Les héros de 2014 sont, d’après le magazine "Time", les médecins, infirmiers et bénévoles qui ont combattu le virus Ebola en Afrique. A des milliers de kilomètres de là, une startup innovante a elle aussi contribué à sauver des vies. Neuf jours avant l’alerte officielle de l’OMS, la société bostonienne HealthMap observait déjà la propagation du virus en Guinée grâce à l’analyse massive d’informations diverses provenant de compagnies aériennes, de sites Internet comme Twitter et de bulletins sanitaires publics. La startup américaine s’est spécialisée dans l’utilisation des "Big Data"* pour détecter l’apparition d’épidémies et suivre leur propagation en temps réel : Ebola mais aussi paludisme, grippe H1N1, etc. Un outil particulièrement précieux pour les autorités sanitaires en cas d’urgence.

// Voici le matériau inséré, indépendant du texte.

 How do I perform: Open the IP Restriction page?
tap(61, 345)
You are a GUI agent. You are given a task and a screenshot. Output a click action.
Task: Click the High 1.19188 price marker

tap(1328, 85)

300 000 tweets et 250 Go pour repérer les foyers d'infection

Chaque minute, le monde génère environ 300.000 tweets et 250 giga-octets d’informations sur Facebook : une véritable mine d’informations pour repérer les foyers d’infection… à condition d’avoir les capacités de traitement adéquates. C’est tout l’enjeu des technologies "Big Data" qui décryptent en temps réel des quantités de données considérables. D’après le ministre nigérian des technologies, l’analyse des médias sociaux aurait permis de diminuer de 75% le délai d’intervention lorsqu’une personne contractait Ebola. Des milliers de vies ont ainsi été épargnées.

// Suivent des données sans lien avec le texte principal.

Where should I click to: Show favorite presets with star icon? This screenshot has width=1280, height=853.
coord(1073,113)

Au sein-même des hôpitaux et des centres de recherche, les Big Data deviennent également indispensables. L’hôpital pédiatrique de Toronto au Canada, par exemple, a développé une plateforme informatique qui surveille en temps réel les paramètres médicaux des enfants prématurés. "Des capteurs posés sur les bébés récupèrent les données vitales (battements de cœur, fréquence respiratoire…) que le système analyse en continu et compare aux diagnostics passés. Cela permet de gagner jusqu’à 24 heures dans la détection de problèmes" explique Patrice Poiraud, ingénieur chez IBM. L’enjeu est de taille : d’après l’Université d’Ontario, un quart des bébés prématurés développent des infections, dont 10% s’avèrent mortelles. La plateforme développée à Toronto a pour vocation d’être étendue à d’autres hôpitaux dans les années qui viennent. De quoi rassurer les futures mamans.

*Big Data : équipements et logiciels informatiques capables d’analyser en temps réel un grand volume de données et d’en tirer des corrélations.